Surprise, surprise: not very. According to a 2013 study from the Harvard Business School (pdf), up to 16 percent of the Yelp reviews in the Boston area are fake. Totally, completely, fake.
Apart from getting into the ethics of posting fake reviews, the study indicates that the practice is motivated by simple economics. The fake reviews tend toward the extreme–that is, they are always either one-star (exceptionally negative), or five-star (exceptionally positive) reviews. It’s in a business’s best interest to post negative reviews about its competitors and to boost its own review averages through a slew of positive reviews.
With the help of an army of third-party assistants, everyone’s doing it.
In the heady days of the mid-2000s internet, online “reputation management” or “search engine optimization (SEO)” firms were a big deal. In a process dubbed “astroturfing,” these firms paid armies of freelancers around the world to post positive reviews for their clients. And they did this with reckless abandon.
An anonymous former employee at Main Street Host, a self-titled “digital marketing agency,” told the Huffington Post: “five or six years ago you could have just sat there and posted everything from the same computer. Nothing mattered.”
But this was all headed for collapse. Though Yelp has measures in place to detect and remove fake reviews, the onslaught was too much for the company to handle.
Between 2012 and 2013, New York State Attorney General Eric Schneiderman, launched an investigation into the practices of these so-called “reputation management” firms. In order to lure fake reviewers, investigators participating in ”Operation Clean Turf” posed as the owners of a fictitious Brooklyn yogurt shop. They solicited proposals from a number of SEO firms, some of whom who offered to write fake reviews for the fake yogurt shop, and game Yelp’s review system to highlight the positive reviews.
Schneiderman’s report uncovered a much more sophisticated network of fake reviews than they anticipated. Some of the firms employed complex IP-spoofing techniques. Freelance writers–from as far afield as Russia and the Philippines–were encouraged to “write in the mindset of the consumer,” and constantly switch computers and locations to avoid detection by Yelp’s fraud-targeting system.

______

* _Exercise brief_:
Rewrite the stretch of the passage on fake Yelp reviews from "In the heady" through "company to handle.", putting "contractors" in place of "freelancers".

* _Given information_:

______

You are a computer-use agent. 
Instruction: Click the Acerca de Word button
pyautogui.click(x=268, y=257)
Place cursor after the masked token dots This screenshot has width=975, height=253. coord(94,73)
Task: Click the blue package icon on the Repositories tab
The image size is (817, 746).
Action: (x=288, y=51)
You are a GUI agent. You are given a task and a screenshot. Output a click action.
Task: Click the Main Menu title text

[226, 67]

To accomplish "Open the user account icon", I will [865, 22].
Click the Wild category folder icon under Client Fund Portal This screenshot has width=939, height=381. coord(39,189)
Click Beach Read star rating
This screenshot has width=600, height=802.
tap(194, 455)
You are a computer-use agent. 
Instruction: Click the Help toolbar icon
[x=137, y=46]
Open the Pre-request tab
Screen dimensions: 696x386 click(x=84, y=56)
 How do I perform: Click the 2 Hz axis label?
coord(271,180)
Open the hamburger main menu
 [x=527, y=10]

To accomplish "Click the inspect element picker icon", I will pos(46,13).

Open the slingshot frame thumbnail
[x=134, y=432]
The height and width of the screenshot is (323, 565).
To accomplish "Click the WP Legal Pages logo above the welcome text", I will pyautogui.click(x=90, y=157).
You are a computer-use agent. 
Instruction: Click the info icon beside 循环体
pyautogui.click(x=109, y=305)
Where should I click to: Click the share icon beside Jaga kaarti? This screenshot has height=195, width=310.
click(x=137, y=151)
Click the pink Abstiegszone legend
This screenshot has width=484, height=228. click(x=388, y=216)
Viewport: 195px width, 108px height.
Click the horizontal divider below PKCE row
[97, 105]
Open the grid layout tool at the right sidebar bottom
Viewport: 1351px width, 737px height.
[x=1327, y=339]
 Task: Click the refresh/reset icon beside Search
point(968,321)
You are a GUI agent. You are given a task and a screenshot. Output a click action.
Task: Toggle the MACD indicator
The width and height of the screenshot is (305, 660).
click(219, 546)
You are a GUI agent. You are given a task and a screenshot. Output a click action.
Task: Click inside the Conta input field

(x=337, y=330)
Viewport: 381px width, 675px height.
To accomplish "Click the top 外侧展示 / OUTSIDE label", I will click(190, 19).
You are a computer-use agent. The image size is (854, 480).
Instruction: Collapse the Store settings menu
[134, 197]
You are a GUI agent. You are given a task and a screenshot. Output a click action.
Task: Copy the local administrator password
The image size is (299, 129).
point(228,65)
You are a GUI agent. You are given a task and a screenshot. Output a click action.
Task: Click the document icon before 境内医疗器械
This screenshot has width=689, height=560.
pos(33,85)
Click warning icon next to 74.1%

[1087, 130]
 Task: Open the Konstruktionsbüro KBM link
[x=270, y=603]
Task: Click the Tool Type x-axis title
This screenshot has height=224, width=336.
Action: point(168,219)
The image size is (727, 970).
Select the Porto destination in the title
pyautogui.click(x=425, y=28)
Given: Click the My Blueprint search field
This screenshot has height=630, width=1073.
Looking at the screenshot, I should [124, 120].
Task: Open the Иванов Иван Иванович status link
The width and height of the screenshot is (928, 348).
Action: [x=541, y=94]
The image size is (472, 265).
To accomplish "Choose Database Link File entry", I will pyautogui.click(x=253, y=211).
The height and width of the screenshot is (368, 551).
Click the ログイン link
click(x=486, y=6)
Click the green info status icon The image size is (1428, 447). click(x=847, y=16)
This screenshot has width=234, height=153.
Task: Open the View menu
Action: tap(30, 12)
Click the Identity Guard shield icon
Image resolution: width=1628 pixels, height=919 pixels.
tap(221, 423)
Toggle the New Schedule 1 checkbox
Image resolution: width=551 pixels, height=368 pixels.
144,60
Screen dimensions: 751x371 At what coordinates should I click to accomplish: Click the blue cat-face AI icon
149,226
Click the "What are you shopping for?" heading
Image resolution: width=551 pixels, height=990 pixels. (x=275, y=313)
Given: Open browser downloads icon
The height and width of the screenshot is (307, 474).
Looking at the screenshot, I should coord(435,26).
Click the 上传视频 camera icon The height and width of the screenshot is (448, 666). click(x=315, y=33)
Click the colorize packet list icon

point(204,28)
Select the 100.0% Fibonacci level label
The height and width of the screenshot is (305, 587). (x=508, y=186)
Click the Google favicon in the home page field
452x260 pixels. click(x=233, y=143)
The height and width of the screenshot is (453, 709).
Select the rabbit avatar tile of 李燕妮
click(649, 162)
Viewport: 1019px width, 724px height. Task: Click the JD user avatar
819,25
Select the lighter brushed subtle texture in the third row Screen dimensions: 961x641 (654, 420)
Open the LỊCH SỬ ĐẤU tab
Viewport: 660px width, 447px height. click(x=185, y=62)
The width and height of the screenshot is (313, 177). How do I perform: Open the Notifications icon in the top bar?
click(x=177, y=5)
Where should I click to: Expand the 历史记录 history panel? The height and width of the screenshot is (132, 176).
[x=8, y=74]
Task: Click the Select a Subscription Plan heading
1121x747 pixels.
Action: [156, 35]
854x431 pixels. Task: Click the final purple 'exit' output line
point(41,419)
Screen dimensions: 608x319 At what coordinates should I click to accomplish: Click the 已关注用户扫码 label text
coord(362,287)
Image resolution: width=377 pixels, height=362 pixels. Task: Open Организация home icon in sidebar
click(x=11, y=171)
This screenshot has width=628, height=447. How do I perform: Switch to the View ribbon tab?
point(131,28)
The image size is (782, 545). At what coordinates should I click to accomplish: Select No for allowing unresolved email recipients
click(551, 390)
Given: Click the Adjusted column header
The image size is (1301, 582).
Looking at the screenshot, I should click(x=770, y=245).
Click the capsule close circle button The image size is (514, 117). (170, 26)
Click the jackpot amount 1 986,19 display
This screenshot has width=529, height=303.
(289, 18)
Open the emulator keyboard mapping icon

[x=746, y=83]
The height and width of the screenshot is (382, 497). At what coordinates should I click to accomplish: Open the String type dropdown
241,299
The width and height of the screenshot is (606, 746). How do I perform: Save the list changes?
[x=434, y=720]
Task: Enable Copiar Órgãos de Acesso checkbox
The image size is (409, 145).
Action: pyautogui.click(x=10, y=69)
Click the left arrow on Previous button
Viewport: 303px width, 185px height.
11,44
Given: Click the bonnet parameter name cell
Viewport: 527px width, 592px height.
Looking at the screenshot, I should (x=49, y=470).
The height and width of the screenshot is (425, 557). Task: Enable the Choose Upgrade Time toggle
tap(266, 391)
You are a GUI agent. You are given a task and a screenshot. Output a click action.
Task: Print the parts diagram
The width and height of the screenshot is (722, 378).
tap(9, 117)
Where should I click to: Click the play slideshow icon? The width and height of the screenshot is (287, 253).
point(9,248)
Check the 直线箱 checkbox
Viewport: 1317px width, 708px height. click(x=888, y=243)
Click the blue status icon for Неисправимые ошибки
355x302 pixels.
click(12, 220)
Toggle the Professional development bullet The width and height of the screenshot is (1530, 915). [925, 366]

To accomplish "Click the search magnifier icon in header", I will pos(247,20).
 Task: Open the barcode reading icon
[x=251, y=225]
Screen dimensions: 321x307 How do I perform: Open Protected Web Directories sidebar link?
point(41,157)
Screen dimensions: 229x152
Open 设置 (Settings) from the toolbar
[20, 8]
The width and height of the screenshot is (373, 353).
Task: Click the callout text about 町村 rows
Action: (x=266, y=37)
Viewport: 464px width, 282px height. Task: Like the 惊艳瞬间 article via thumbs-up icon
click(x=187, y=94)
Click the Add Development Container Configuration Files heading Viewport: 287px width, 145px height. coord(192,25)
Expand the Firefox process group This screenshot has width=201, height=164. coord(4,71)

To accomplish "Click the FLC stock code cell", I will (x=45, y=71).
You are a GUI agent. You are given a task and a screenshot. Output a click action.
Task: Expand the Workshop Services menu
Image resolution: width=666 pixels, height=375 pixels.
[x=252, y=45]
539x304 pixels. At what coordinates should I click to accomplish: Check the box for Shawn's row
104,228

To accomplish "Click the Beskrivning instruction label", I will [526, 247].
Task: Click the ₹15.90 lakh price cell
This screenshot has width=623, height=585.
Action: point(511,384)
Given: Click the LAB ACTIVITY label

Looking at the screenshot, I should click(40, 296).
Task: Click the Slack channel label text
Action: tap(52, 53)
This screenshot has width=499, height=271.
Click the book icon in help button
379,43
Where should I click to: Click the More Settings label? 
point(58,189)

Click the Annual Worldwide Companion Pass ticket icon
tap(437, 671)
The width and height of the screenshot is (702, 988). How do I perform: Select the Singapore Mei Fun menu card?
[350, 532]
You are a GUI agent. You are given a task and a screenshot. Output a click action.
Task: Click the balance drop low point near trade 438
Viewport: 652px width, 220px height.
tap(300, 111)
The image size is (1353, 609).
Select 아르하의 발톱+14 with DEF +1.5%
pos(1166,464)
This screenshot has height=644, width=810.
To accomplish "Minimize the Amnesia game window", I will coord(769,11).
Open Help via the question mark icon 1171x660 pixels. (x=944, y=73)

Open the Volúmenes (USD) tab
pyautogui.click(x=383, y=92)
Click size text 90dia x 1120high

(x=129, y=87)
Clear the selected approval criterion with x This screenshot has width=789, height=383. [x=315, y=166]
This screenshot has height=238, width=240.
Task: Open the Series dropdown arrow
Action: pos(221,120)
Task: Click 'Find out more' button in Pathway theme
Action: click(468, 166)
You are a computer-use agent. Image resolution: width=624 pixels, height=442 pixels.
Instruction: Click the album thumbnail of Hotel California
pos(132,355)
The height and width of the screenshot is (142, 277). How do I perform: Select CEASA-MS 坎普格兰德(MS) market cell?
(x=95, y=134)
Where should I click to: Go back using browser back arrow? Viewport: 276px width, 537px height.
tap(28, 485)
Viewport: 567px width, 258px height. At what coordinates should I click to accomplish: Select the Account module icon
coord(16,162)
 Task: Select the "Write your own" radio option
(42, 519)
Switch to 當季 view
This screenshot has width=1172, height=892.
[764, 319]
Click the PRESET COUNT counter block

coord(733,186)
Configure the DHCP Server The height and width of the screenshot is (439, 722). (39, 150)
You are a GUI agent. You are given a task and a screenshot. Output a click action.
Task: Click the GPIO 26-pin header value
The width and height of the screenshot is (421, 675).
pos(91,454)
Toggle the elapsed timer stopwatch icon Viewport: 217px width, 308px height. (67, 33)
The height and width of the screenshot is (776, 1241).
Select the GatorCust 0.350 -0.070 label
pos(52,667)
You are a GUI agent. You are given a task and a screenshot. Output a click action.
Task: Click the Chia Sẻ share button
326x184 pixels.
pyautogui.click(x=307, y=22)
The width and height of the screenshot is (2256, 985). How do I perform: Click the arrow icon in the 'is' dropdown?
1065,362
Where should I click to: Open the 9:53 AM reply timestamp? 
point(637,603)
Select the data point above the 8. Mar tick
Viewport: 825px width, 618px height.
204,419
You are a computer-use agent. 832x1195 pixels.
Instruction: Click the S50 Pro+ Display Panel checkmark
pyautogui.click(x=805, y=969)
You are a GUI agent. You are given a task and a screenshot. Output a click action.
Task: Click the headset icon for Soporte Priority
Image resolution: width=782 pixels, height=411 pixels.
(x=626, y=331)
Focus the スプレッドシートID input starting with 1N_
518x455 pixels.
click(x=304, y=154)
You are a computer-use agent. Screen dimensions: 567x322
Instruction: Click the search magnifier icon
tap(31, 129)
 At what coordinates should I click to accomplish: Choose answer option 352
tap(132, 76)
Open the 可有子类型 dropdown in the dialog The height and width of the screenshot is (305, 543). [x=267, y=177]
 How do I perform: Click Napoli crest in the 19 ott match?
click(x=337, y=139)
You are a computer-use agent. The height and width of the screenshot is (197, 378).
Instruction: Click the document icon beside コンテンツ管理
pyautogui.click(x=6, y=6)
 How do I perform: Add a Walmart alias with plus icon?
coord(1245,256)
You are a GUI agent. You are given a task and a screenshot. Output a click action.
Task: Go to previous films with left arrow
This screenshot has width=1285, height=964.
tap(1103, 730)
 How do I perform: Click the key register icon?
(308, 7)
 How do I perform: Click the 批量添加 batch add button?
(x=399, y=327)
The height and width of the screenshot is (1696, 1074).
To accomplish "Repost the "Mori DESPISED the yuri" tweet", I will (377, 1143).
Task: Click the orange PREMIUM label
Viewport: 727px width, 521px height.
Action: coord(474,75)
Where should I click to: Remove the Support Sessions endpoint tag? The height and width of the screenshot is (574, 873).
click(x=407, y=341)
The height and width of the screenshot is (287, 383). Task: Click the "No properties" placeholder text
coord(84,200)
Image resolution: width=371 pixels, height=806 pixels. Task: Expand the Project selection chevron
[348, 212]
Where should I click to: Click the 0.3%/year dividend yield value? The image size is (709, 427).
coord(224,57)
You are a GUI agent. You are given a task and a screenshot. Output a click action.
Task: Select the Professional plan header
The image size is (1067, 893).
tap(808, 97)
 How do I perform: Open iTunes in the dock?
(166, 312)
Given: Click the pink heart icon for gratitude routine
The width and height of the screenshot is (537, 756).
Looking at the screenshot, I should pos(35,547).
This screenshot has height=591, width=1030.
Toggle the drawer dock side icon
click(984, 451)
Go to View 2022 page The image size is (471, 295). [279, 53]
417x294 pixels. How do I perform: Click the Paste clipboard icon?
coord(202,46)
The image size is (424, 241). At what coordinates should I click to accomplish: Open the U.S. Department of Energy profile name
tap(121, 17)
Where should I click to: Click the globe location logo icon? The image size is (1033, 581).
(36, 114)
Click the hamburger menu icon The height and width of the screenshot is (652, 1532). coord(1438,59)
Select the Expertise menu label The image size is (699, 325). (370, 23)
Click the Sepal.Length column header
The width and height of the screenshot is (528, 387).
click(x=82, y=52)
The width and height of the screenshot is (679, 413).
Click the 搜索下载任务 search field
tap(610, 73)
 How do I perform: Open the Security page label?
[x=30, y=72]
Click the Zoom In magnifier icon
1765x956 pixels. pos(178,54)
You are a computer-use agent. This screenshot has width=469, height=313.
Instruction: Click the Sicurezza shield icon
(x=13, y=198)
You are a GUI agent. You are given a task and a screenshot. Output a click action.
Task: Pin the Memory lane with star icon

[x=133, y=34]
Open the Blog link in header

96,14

______

* _Result of this exercise_:
In the heady days of the mid-2000s internet, online “reputation management” or “search engine optimization (SEO)” firms were a big deal. In a process dubbed “astroturfing,” these firms paid armies of contractors around the world to post positive reviews for their clients. And they did this with reckless abandon.
An anonymous former employee at Main Street Host, a self-titled “digital marketing agency,” told the Huffington Post: “five or six years ago you could have just sat there and posted everything from the same computer. Nothing mattered.”
But this was all headed for collapse. Though Yelp has measures in place to detect and remove fake reviews, the onslaught was too much for the company to handle.